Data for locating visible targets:
# # #

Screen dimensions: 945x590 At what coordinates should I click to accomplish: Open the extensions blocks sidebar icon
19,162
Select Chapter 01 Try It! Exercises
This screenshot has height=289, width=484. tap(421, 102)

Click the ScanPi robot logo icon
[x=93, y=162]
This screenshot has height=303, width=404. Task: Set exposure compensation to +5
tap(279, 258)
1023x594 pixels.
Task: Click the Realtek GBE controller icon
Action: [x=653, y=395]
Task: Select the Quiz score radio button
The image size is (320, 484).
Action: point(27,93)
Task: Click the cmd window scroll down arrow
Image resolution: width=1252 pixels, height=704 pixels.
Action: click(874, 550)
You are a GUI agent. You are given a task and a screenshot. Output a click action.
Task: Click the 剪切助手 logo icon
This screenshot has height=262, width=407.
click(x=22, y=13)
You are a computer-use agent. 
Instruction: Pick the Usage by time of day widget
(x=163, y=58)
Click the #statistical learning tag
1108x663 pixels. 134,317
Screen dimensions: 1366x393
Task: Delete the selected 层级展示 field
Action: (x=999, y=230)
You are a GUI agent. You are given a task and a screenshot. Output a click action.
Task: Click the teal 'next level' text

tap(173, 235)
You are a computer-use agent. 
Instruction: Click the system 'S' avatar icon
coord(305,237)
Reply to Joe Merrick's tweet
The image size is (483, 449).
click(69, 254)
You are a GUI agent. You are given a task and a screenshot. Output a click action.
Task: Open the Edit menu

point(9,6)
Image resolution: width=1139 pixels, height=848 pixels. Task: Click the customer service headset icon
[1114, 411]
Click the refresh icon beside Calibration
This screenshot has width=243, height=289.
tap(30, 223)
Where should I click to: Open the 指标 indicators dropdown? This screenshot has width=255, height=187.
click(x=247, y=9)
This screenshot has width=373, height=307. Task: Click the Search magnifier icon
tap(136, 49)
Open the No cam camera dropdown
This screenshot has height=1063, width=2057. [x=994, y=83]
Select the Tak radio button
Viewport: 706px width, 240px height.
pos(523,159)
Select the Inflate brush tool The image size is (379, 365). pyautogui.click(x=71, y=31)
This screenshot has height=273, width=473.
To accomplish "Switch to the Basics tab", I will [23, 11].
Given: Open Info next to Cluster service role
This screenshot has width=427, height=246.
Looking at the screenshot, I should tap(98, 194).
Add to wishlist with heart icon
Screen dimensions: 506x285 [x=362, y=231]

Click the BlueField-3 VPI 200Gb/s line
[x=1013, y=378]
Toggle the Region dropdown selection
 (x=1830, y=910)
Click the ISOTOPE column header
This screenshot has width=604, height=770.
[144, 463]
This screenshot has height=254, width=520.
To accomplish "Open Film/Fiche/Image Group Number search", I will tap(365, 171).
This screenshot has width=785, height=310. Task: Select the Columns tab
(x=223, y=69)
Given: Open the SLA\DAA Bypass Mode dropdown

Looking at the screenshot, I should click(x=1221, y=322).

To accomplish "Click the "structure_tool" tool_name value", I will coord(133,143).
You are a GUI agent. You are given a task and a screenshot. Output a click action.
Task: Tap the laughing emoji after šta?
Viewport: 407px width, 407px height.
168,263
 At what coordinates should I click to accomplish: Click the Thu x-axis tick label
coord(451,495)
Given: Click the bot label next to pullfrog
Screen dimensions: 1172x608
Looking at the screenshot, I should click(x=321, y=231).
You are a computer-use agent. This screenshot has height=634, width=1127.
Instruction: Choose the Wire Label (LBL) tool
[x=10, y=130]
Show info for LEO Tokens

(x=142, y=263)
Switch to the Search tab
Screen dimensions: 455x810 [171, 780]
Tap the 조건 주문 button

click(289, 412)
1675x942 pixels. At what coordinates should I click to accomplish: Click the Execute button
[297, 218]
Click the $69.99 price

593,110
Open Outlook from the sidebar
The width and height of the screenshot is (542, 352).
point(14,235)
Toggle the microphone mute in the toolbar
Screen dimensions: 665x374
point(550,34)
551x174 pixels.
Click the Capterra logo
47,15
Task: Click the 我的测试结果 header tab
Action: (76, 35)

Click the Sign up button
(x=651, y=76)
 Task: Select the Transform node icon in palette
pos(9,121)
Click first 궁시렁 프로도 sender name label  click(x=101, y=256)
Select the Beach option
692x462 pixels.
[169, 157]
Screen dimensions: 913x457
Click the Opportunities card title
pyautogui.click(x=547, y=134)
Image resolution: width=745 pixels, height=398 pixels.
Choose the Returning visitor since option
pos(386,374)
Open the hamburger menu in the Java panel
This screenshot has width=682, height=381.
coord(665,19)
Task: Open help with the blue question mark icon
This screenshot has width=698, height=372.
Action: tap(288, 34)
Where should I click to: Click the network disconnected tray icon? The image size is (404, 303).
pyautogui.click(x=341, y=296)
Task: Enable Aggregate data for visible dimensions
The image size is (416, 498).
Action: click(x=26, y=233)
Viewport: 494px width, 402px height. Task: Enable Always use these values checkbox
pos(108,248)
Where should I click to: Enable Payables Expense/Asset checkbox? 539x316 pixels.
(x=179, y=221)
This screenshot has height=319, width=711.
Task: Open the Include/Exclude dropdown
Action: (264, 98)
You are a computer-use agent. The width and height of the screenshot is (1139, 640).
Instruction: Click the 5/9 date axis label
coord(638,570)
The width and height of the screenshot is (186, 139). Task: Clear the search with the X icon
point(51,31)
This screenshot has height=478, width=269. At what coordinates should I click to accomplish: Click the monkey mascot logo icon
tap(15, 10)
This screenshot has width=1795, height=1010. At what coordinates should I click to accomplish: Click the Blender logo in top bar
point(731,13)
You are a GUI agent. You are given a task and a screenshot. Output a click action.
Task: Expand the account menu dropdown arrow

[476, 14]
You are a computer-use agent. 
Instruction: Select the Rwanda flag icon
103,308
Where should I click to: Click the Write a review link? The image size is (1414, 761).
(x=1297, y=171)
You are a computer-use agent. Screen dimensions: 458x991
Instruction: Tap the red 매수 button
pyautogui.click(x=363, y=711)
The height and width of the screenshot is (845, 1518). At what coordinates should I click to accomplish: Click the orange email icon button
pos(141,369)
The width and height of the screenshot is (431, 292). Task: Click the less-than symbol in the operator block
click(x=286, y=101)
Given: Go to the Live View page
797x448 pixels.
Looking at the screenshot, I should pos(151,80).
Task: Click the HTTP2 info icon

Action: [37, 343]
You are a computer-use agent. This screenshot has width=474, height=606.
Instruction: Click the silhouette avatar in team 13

# # #

§ **To do**
Copy the data above word for word, keeping every line as it stands.

§ **Solved exercise**
Screen dimensions: 945x590 At what coordinates should I click to accomplish: Open the extensions blocks sidebar icon
19,162
Select Chapter 01 Try It! Exercises
This screenshot has height=289, width=484. tap(421, 102)

Click the ScanPi robot logo icon
[x=93, y=162]
This screenshot has height=303, width=404. Task: Set exposure compensation to +5
tap(279, 258)
1023x594 pixels.
Task: Click the Realtek GBE controller icon
Action: [x=653, y=395]
Task: Select the Quiz score radio button
The image size is (320, 484).
Action: point(27,93)
Task: Click the cmd window scroll down arrow
Image resolution: width=1252 pixels, height=704 pixels.
Action: click(874, 550)
You are a GUI agent. You are given a task and a screenshot. Output a click action.
Task: Click the 剪切助手 logo icon
This screenshot has height=262, width=407.
click(x=22, y=13)
You are a computer-use agent. 
Instruction: Pick the Usage by time of day widget
(x=163, y=58)
Click the #statistical learning tag
1108x663 pixels. 134,317
Screen dimensions: 1366x393
Task: Delete the selected 层级展示 field
Action: (x=999, y=230)
You are a GUI agent. You are given a task and a screenshot. Output a click action.
Task: Click the teal 'next level' text

tap(173, 235)
You are a computer-use agent. 
Instruction: Click the system 'S' avatar icon
coord(305,237)
Reply to Joe Merrick's tweet
The image size is (483, 449).
click(69, 254)
You are a GUI agent. You are given a task and a screenshot. Output a click action.
Task: Open the Edit menu

point(9,6)
Image resolution: width=1139 pixels, height=848 pixels. Task: Click the customer service headset icon
[1114, 411]
Click the refresh icon beside Calibration
This screenshot has width=243, height=289.
tap(30, 223)
Where should I click to: Open the 指标 indicators dropdown? This screenshot has width=255, height=187.
click(x=247, y=9)
This screenshot has width=373, height=307. Task: Click the Search magnifier icon
tap(136, 49)
Open the No cam camera dropdown
This screenshot has height=1063, width=2057. [x=994, y=83]
Select the Tak radio button
Viewport: 706px width, 240px height.
pos(523,159)
Select the Inflate brush tool The image size is (379, 365). pyautogui.click(x=71, y=31)
This screenshot has height=273, width=473.
To accomplish "Switch to the Basics tab", I will [23, 11].
Given: Open Info next to Cluster service role
This screenshot has width=427, height=246.
Looking at the screenshot, I should tap(98, 194).
Add to wishlist with heart icon
Screen dimensions: 506x285 [x=362, y=231]

Click the BlueField-3 VPI 200Gb/s line
[x=1013, y=378]
Toggle the Region dropdown selection
 (x=1830, y=910)
Click the ISOTOPE column header
This screenshot has width=604, height=770.
[144, 463]
This screenshot has height=254, width=520.
To accomplish "Open Film/Fiche/Image Group Number search", I will tap(365, 171).
This screenshot has width=785, height=310. Task: Select the Columns tab
(x=223, y=69)
Given: Open the SLA\DAA Bypass Mode dropdown

Looking at the screenshot, I should click(x=1221, y=322).

To accomplish "Click the "structure_tool" tool_name value", I will coord(133,143).
You are a GUI agent. You are given a task and a screenshot. Output a click action.
Task: Tap the laughing emoji after šta?
Viewport: 407px width, 407px height.
168,263
 At what coordinates should I click to accomplish: Click the Thu x-axis tick label
coord(451,495)
Given: Click the bot label next to pullfrog
Screen dimensions: 1172x608
Looking at the screenshot, I should click(x=321, y=231).
You are a computer-use agent. This screenshot has height=634, width=1127.
Instruction: Choose the Wire Label (LBL) tool
[x=10, y=130]
Show info for LEO Tokens

(x=142, y=263)
Switch to the Search tab
Screen dimensions: 455x810 [171, 780]
Tap the 조건 주문 button

click(289, 412)
1675x942 pixels. At what coordinates should I click to accomplish: Click the Execute button
[297, 218]
Click the $69.99 price

593,110
Open Outlook from the sidebar
The width and height of the screenshot is (542, 352).
point(14,235)
Toggle the microphone mute in the toolbar
Screen dimensions: 665x374
point(550,34)
551x174 pixels.
Click the Capterra logo
47,15
Task: Click the 我的测试结果 header tab
Action: (76, 35)

Click the Sign up button
(x=651, y=76)
 Task: Select the Transform node icon in palette
pos(9,121)
Click first 궁시렁 프로도 sender name label  click(x=101, y=256)
Select the Beach option
692x462 pixels.
[169, 157]
Screen dimensions: 913x457
Click the Opportunities card title
pyautogui.click(x=547, y=134)
Image resolution: width=745 pixels, height=398 pixels.
Choose the Returning visitor since option
pos(386,374)
Open the hamburger menu in the Java panel
This screenshot has width=682, height=381.
coord(665,19)
Task: Open help with the blue question mark icon
This screenshot has width=698, height=372.
Action: tap(288, 34)
Where should I click to: Click the network disconnected tray icon? The image size is (404, 303).
pyautogui.click(x=341, y=296)
Task: Enable Aggregate data for visible dimensions
The image size is (416, 498).
Action: click(x=26, y=233)
Viewport: 494px width, 402px height. Task: Enable Always use these values checkbox
pos(108,248)
Where should I click to: Enable Payables Expense/Asset checkbox? 539x316 pixels.
(x=179, y=221)
This screenshot has height=319, width=711.
Task: Open the Include/Exclude dropdown
Action: (264, 98)
You are a computer-use agent. The width and height of the screenshot is (1139, 640).
Instruction: Click the 5/9 date axis label
coord(638,570)
The width and height of the screenshot is (186, 139). Task: Clear the search with the X icon
point(51,31)
This screenshot has height=478, width=269. At what coordinates should I click to accomplish: Click the monkey mascot logo icon
tap(15, 10)
This screenshot has width=1795, height=1010. At what coordinates should I click to accomplish: Click the Blender logo in top bar
point(731,13)
You are a GUI agent. You are given a task and a screenshot. Output a click action.
Task: Expand the account menu dropdown arrow

[476, 14]
You are a computer-use agent. 
Instruction: Select the Rwanda flag icon
103,308
Where should I click to: Click the Write a review link? The image size is (1414, 761).
(x=1297, y=171)
You are a computer-use agent. Screen dimensions: 458x991
Instruction: Tap the red 매수 button
pyautogui.click(x=363, y=711)
The height and width of the screenshot is (845, 1518). At what coordinates should I click to accomplish: Click the orange email icon button
pos(141,369)
The width and height of the screenshot is (431, 292). Task: Click the less-than symbol in the operator block
click(x=286, y=101)
Given: Go to the Live View page
797x448 pixels.
Looking at the screenshot, I should pos(151,80).
Task: Click the HTTP2 info icon

Action: [37, 343]
You are a computer-use agent. This screenshot has width=474, height=606.
Instruction: Click the silhouette avatar in team 13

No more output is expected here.